Saturated Fatty Acids: Found primarily in foods from animal sources such as meat and dairy products, they are usually solid at room temperature. Some vegetable oils such as coconut, palm kernel, and palm oil also contain saturated fat. We should eat moderate amounts as part of a healthy diet. It is advisable to look for healthier options of meat here such as grass fed beef and free range chicken. Barn and battery raised chickens are actually quite fatty meats due to the speed that they are reared. Organic hormone free meats is also desirable as the toxins from hormones are stored in the fat of the animals and then ingested by us!

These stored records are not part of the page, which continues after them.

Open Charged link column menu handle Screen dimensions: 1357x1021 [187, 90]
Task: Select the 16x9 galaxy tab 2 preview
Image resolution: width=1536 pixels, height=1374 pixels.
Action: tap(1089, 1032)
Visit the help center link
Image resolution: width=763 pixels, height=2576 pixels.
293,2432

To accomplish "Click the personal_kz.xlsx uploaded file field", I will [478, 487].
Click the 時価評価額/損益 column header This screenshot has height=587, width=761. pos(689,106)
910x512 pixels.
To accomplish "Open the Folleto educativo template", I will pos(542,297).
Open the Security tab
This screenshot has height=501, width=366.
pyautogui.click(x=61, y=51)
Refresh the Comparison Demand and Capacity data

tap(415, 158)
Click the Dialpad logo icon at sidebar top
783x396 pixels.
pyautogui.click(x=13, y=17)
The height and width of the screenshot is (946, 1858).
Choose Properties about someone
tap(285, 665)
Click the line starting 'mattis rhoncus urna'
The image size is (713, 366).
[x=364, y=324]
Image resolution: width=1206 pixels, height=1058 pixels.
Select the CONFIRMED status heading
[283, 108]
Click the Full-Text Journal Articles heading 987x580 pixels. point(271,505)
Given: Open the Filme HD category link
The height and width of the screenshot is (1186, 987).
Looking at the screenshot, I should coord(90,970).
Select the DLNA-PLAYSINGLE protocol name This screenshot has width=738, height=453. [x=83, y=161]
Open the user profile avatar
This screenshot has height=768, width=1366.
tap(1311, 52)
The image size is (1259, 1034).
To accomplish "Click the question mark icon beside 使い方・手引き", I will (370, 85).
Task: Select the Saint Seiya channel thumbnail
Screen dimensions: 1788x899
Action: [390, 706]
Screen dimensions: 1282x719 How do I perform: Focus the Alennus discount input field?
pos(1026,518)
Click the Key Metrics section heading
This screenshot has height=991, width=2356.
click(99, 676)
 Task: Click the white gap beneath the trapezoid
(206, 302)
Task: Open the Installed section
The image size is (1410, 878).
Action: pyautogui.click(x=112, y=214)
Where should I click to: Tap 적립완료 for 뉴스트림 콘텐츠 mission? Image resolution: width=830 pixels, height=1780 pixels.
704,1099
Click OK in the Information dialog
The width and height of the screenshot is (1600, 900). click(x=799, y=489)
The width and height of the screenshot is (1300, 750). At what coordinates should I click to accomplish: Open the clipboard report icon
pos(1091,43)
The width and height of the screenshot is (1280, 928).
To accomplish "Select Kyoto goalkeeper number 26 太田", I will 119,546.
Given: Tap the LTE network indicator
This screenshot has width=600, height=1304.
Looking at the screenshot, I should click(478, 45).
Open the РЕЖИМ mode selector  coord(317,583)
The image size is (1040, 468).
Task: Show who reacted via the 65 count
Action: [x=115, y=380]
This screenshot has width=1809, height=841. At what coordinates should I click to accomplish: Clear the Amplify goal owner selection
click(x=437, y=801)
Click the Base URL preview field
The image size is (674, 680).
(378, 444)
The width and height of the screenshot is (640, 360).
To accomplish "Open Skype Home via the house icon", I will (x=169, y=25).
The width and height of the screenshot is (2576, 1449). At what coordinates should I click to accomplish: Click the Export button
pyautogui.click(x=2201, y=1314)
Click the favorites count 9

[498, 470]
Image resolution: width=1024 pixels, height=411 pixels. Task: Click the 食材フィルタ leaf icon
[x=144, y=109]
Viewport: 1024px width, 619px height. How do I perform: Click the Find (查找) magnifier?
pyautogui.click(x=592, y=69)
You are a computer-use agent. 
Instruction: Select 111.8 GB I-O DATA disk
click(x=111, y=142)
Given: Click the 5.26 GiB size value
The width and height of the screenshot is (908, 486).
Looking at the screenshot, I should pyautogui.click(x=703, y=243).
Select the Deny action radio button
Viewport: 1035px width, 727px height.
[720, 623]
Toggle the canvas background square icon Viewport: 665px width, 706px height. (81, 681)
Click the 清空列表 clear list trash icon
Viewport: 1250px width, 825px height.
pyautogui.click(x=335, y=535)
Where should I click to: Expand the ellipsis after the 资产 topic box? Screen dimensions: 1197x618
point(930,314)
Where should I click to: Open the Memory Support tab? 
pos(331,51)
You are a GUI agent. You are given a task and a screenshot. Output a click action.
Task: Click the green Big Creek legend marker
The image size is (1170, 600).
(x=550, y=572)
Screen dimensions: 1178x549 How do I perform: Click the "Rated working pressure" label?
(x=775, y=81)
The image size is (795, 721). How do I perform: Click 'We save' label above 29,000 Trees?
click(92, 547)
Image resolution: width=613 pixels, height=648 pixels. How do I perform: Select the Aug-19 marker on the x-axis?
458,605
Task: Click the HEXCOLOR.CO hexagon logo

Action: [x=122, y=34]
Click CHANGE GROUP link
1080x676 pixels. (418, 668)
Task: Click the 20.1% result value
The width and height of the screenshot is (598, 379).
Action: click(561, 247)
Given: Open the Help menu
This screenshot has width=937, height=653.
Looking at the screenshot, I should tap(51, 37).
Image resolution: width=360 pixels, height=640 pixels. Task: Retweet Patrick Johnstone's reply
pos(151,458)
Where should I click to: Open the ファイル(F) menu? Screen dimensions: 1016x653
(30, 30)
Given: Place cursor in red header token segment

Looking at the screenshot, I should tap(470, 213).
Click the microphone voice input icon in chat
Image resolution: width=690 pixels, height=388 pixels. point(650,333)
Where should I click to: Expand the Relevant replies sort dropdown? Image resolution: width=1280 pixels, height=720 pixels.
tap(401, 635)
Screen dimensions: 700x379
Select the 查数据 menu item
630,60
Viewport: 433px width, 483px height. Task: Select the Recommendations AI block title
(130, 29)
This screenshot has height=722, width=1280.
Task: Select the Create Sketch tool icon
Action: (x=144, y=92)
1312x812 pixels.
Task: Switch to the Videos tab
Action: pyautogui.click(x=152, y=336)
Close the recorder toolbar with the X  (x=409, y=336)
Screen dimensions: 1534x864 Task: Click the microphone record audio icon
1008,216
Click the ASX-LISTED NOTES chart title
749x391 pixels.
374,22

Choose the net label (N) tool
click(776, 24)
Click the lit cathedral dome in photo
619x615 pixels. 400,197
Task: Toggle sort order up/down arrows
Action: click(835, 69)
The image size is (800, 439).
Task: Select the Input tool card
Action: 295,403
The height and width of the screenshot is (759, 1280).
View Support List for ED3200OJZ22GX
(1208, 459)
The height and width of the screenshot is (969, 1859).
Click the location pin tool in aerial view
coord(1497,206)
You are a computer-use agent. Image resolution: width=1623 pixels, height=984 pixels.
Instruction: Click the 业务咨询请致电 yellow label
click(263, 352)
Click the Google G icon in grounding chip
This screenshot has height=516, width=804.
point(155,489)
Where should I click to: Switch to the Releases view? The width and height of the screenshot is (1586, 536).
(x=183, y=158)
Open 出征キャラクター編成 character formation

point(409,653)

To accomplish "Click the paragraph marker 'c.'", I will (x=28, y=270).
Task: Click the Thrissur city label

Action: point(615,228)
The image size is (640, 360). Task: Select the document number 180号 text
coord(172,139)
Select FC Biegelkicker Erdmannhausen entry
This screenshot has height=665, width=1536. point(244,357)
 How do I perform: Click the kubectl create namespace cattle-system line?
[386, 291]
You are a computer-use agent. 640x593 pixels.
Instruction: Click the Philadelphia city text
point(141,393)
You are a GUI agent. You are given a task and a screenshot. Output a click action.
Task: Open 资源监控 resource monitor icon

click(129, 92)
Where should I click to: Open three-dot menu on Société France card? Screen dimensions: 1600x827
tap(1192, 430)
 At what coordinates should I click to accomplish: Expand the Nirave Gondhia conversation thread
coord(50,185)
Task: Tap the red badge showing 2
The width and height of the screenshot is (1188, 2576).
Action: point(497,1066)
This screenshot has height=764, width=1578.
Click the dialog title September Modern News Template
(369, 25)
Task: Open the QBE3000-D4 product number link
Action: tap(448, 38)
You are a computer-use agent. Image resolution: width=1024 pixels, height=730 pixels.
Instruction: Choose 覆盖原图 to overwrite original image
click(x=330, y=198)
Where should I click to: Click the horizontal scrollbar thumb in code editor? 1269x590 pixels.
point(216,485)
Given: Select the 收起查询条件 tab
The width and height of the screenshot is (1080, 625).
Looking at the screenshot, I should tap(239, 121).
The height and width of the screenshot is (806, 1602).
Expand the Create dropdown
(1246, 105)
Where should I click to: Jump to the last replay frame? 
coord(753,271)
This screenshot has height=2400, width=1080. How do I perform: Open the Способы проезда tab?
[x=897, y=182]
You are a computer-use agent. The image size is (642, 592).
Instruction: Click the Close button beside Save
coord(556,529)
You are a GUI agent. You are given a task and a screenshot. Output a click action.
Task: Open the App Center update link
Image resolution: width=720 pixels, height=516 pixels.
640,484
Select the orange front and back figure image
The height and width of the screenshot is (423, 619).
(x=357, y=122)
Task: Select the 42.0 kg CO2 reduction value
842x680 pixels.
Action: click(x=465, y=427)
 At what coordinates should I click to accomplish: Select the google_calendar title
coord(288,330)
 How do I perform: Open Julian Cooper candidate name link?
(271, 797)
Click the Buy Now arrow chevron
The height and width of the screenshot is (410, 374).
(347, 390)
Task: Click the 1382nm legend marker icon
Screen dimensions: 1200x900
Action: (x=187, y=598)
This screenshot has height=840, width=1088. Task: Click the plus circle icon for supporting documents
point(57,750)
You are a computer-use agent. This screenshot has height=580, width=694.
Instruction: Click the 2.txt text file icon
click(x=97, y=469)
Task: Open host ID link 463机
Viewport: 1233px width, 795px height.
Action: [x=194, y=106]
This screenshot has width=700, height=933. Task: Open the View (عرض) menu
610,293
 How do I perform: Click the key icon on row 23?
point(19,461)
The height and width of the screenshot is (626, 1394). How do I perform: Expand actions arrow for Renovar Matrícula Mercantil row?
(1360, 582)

Trans Fatty Acids: these are found in most processed and man made foods. Chemically processed vegetable oils, they are semi solid at room temperature and are used in some margarines, fried foods, and processed foods to enhance flavour, texture, and shelf life. Also called “partially hydrogenated” oils, they should be avoided like the plague they are.
The fat summary:-
- Eat fish x3/week
- Fish oil supplement (see Metagenics article)
- Use organic butter
- Fry in coconut oil
- Remove veg oil for cooking and baking, use olive oil cold on salads
- Avoid high grain consumption (includes grain fed meat) as high in omega 6=pro inflammatory
- Eat grass fed red meat (good source omega 3)
- Ensure fat is in every meal and snack. Feel full, have steady energy all day long.
- Stock up on dark leafy greens and nuts
Don’t fear the fat! It is not the enemy.